00:26:08.640 So where does this leave us? We could run our production app on a small Digital Ocean droplet, and with the Enhanced Adapter, we can enhance its capabilities. If relying solely on SQLite, we will face issues when it comes to concurrent writes.
00:26:42.640 But if we implement the Enhanced Adapter and run SQLite properly in a web application context, we can actually make it work. Would it be acceptable to say that SQLite can handle web requests now? Yes.
00:27:12.520 By tuning SQLite to support your application context, you can ensure it performs adequately without errors. There’s a bit of work involved up front, but it’s worth it for building a reliable application.
00:27:29.640 Next, if you run into issues, the Enhanced Adapter allows for the implementation of a custom busy timeout handler. The default behavior of retrying in C can be problematic because it holds up all Ruby code execution.

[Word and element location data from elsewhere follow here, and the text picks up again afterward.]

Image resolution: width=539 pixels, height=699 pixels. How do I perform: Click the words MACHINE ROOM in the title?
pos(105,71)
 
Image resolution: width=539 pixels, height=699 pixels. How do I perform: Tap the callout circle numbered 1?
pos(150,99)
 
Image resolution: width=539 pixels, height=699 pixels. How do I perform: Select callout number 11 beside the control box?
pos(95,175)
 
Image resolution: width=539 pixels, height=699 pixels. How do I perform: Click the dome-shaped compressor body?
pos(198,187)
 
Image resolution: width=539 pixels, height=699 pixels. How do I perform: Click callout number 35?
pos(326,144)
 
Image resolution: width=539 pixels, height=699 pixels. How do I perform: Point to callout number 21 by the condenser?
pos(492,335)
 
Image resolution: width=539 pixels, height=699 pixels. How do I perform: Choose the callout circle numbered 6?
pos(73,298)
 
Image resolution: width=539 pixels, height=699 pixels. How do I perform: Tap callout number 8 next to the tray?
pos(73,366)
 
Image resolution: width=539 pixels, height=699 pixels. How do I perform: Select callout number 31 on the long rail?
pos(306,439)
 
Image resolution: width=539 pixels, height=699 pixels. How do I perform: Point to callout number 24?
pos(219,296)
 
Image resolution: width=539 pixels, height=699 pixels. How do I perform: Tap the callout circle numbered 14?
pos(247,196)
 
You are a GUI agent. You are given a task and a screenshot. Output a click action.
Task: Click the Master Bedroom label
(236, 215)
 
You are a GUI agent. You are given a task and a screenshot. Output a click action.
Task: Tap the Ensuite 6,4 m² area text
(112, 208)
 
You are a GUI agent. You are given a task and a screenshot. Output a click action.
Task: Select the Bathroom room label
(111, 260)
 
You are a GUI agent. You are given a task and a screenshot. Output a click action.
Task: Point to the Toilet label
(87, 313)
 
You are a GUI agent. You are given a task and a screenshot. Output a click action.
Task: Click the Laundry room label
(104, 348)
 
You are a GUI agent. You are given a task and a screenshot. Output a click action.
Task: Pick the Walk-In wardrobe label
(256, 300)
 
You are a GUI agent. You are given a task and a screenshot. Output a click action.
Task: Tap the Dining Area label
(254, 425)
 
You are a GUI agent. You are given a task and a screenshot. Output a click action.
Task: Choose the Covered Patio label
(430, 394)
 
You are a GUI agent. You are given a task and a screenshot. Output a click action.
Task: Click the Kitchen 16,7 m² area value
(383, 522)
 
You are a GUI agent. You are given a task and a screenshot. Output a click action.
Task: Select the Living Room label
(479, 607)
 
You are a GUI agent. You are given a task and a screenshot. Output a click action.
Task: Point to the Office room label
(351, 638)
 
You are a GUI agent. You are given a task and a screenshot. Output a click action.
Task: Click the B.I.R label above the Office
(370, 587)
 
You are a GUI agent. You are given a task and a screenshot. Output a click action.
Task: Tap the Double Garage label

00:27:49.920 This new approach enables us to better coordinate our worker threads in Ruby to track the execution of database operations.
00:28:07.920 Additionally, you can fine-tune the compilation of the SQLite executable itself. The default compilation options are great, but if you want to squeeze every ounce of performance from SQLite, you’ll have to compile it with specific flags.
00:28:32.360 Let’s shift gears a bit. How many times have you been working on your feature, only to switch over to code review and manage to run into merge conflicts because you had different migrations than another developer?
00:28:55.040 Isn’t it nice to have isolated databases for each branch? This capability is entirely feasible with SQLite. With just two lines in your configuration, you can use your branch name as a database name and ensure all setups run when you switch branches.
00:29:16.880 You just need to make sure that the proper migrations run, and once you start Rails, it populates everything correctly. Switching between branches becomes seamless.
00:29:38.079 Now, let’s address the need for backups. Persistence is crucial when dealing with production data. This can feel risky because I know I have deleted production SQLite files in the past.
00:30:02.120 Fortunately, there are various tools that you can use for SQLite, and one of my favorites is a tool called Lightstream. It allows you to stream all write operations from your SQLite database into an S3 compatible bucket.
00:30:24.920 In the Ruby community, we have created a gem that includes this functionality. You can easily integrate it into your application by running a simple Rails generator command.
00:30:50.520 I know we are moving quickly here at the end, but there is so much to discuss about the enhancements available for SQLite. Lastly, I want to talk about the Lightstack project.
00:31:18.280 For those who haven't heard of it, Lightstack allows you to back every functionality of your Rails application with SQLite. From the database server to cache servers and job processing, you can use SQLite for all these components.
00:31:39.080 You can run everything on a minimal $4 a month Digital Ocean server. Installation is straightforward, and it integrates automatically with your Rails app.
00:32:04.520 I hope at the end of this session, you feel a bit warmer to the idea that, especially within the Rails community, we are at the cutting edge of leveraging SQLite for web applications.
00:32:28.920 It absolutely makes sense for certain apps and contexts to embrace SQLite in production. Thank you for your time.
00:32:45.240 Now we have a little time for questions. Please raise your hand if you have any inquiries.
00:32:59.360 Thank you again to our speaker, Stephen Margheim, and please give him a warm round of applause.